Smartphones, computers, even China-made, spared from US tariffs

WASHINGTON: The Trump administration has announced a series of major exemptions to its punishing global tariffs -- an apparent step back in an escalating trade war with China.
A notice late Friday by the US Customs and Border Protection office said smartphones, computers and other electronics would be excluded from the import levies President Donald Trump rolled out a week ago.
The move came as retaliatory Chinese import tariffs of 125 percent on US goods took effect Saturday, with Beijing standing defiant against its primary trade competitor.
The exemptions will benefit US tech giants like Apple that make iPhones and other premium products in China, and will generally narrow the impact of the staggering 145 percent tariffs Trump has imposed this year on Chinese goods entering the United States.

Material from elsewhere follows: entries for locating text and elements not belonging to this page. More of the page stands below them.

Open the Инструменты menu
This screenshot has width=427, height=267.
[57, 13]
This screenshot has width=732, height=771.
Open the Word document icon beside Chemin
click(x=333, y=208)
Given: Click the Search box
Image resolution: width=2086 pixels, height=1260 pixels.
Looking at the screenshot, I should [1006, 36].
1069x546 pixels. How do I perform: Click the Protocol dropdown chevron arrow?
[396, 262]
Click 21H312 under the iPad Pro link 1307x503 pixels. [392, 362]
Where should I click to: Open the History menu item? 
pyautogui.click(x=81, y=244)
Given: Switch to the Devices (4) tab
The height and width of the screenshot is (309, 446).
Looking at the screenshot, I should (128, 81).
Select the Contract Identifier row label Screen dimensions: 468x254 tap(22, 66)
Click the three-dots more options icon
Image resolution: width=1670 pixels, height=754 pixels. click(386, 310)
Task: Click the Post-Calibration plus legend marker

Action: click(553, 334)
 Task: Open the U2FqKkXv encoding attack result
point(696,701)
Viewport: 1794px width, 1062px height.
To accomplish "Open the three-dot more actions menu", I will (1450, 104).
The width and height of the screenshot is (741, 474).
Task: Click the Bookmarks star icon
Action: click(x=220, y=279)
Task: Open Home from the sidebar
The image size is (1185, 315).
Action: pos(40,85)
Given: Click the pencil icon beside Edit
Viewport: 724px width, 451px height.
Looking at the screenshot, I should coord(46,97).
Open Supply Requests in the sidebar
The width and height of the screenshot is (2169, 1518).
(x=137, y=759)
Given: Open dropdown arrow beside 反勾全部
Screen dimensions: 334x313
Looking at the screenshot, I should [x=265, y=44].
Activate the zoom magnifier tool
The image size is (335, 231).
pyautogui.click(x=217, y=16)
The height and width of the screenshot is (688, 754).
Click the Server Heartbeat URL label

Washington and Beijing's escalating tariff battle has raised fears of an enduring trade war between the world's two largest economies and sent global markets into a tailspin.
The fallout has sent particular shockwaves through the US economy, with investors dumping government bonds and the dollar tumbling.
Nevertheless, Trump insisted Friday on his Truth Social platform that "we are doing really well on our tariff policy," even after Beijing announced its latest hike.
Daniel Ives, senior equity analyst at Wedbush Securities, called the US exemptions "the best news possible for tech investors."
"US tariff exclusions will apply to computers, smartphones, and chip-making equipment which takes (away) a huge black cloud overhang for now over the tech sector," he added in a note.
Without these exemptions, he said, "the US Tech industry would be taken back a decade and the AI Revolution thesis would have been slowed significantly."